Data provided: Begin

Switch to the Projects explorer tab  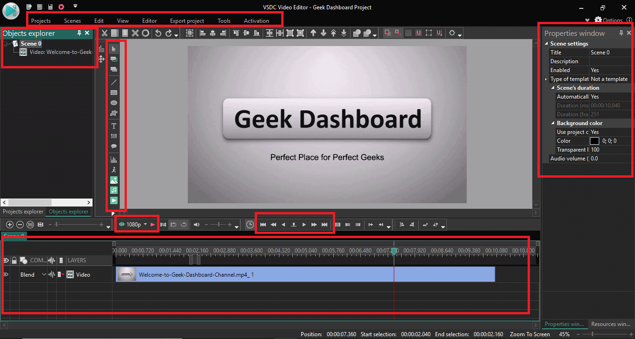click(x=22, y=212)
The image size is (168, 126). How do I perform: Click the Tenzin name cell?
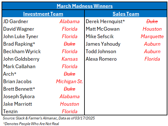(10, 111)
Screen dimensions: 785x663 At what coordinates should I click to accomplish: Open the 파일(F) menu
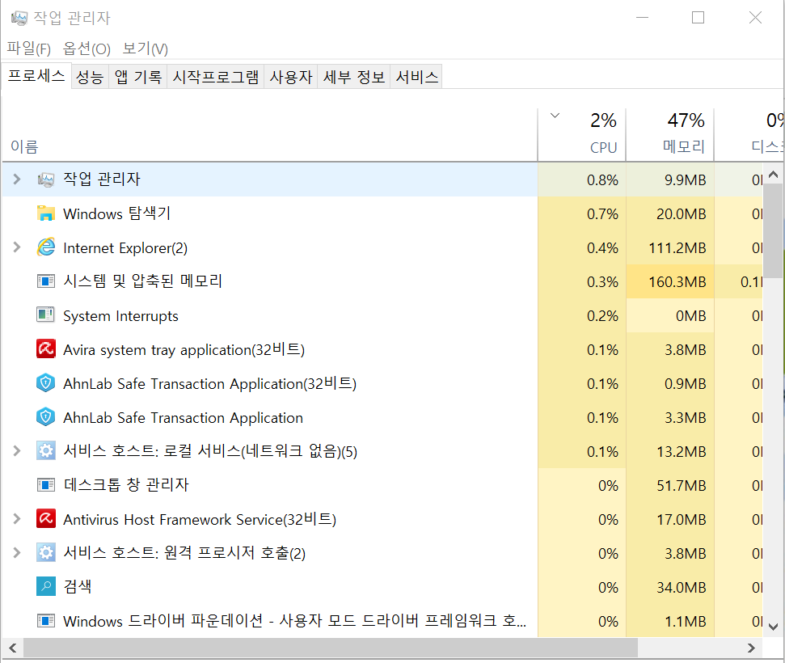[29, 49]
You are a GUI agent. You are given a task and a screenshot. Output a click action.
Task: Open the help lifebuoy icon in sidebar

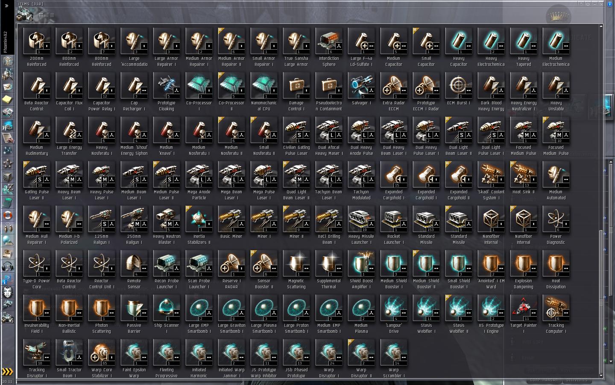point(8,214)
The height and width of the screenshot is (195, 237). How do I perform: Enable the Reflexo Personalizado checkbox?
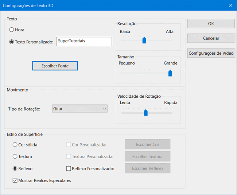69,169
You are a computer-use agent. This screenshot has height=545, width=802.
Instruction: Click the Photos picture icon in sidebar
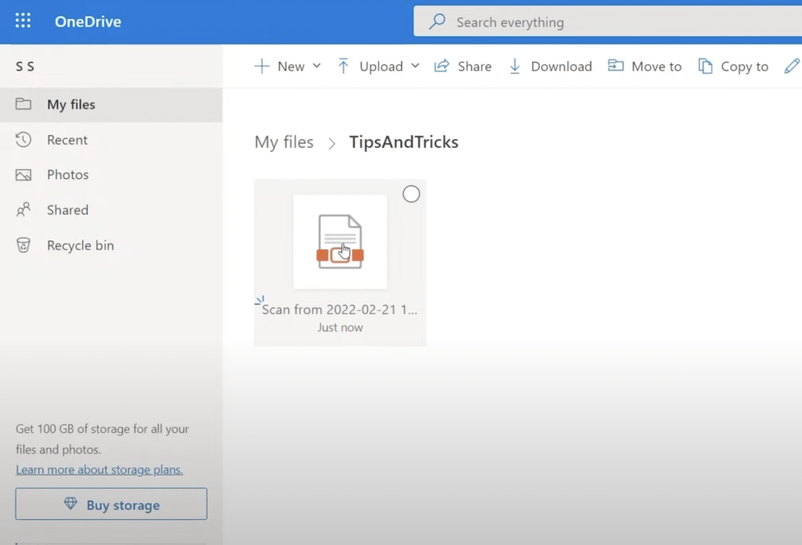click(23, 175)
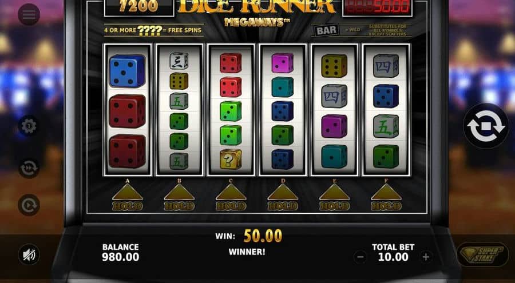The width and height of the screenshot is (515, 283).
Task: Hold reel A
Action: pyautogui.click(x=128, y=197)
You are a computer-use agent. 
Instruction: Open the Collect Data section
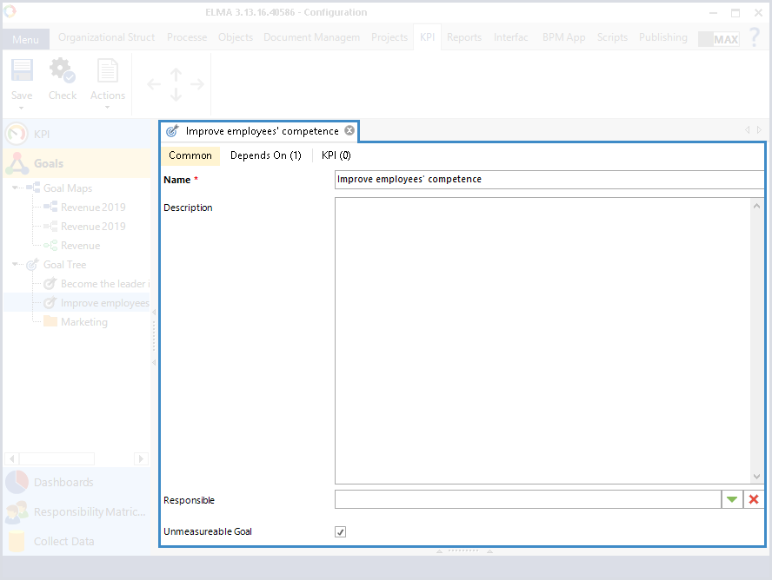(63, 542)
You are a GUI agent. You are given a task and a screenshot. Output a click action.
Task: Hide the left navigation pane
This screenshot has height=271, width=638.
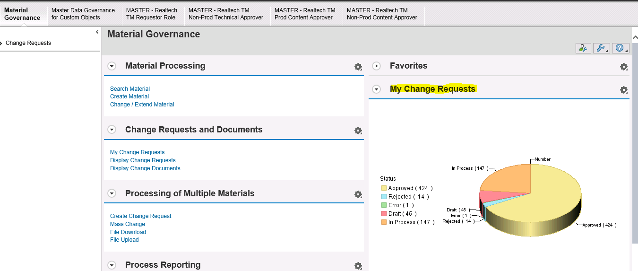(97, 32)
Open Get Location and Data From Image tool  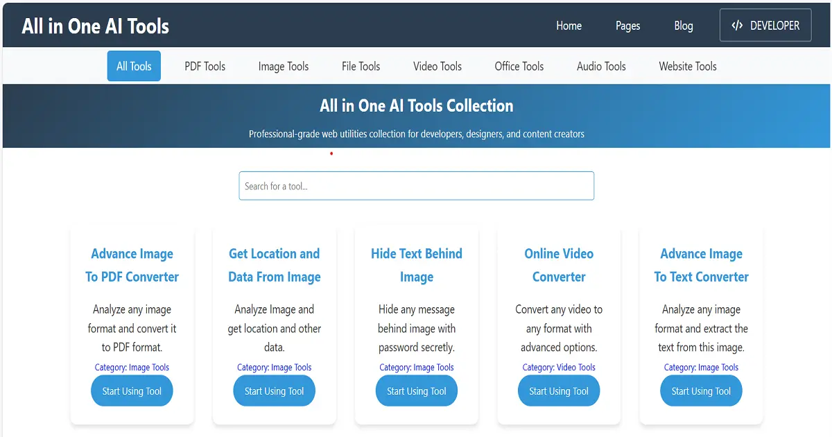click(274, 265)
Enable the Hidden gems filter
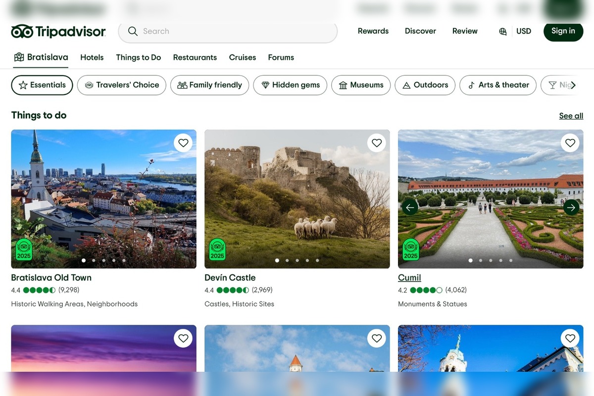The height and width of the screenshot is (396, 594). (290, 85)
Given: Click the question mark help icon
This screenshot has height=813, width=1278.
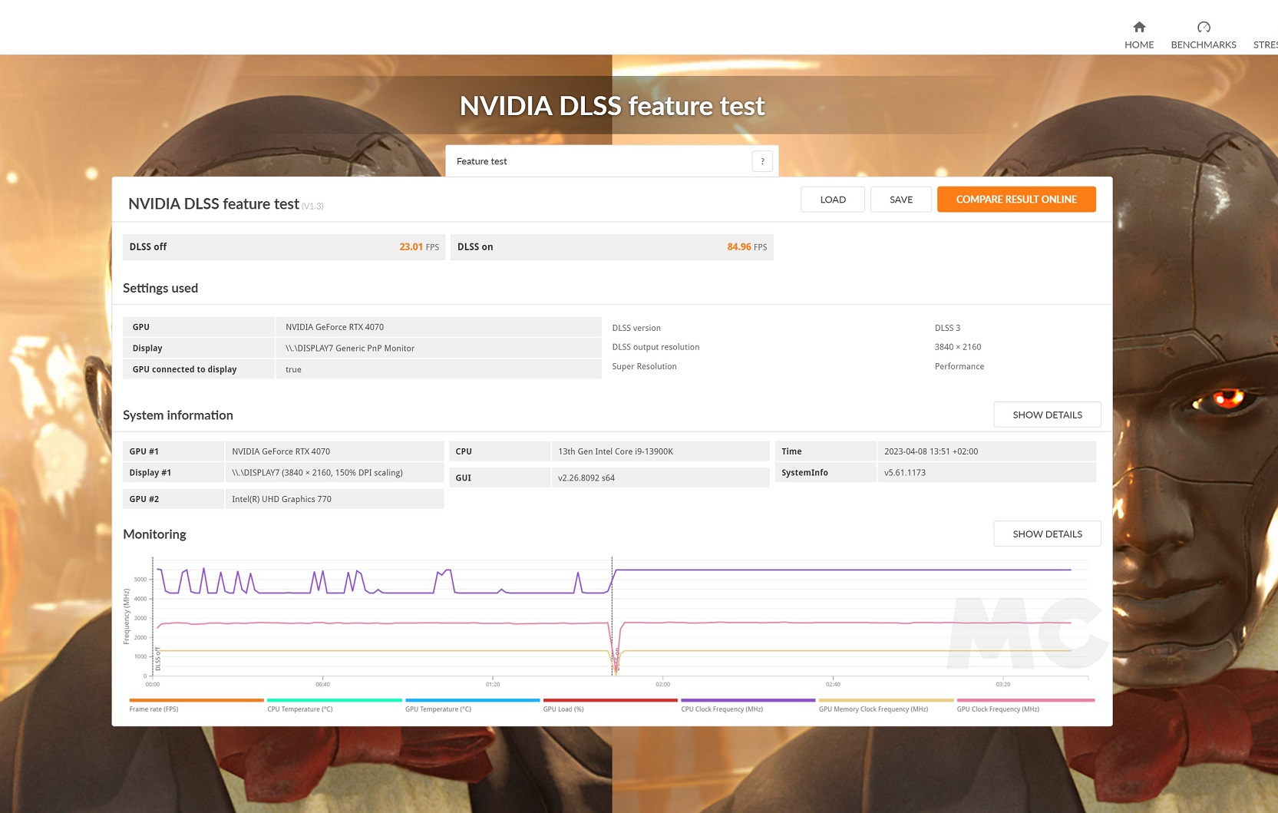Looking at the screenshot, I should click(762, 161).
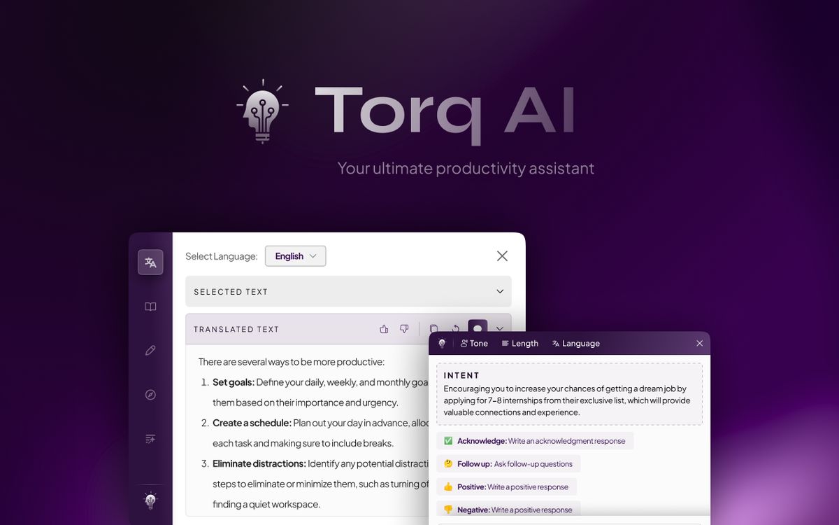Open the Dictionary book icon in sidebar
Viewport: 839px width, 525px height.
(x=150, y=306)
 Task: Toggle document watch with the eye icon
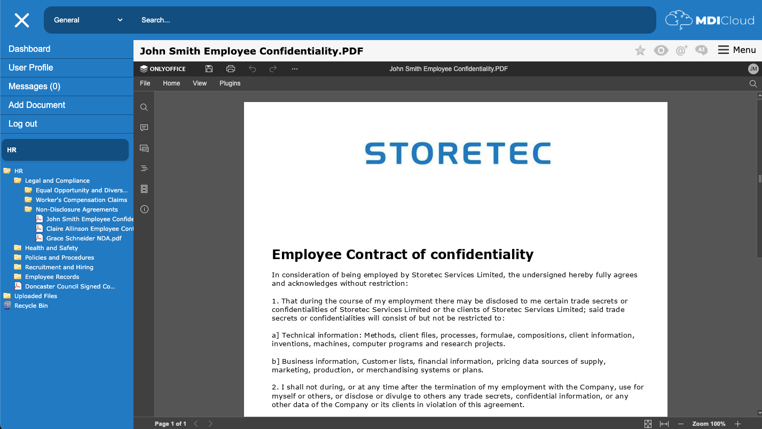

Data provided: End

» Problem details: The string "computer" may occur in the listing; show every line where it does.

» Result below:
You are a computer-use agent. This screenshot has height=545, width=802.
You are a computer-use agent. 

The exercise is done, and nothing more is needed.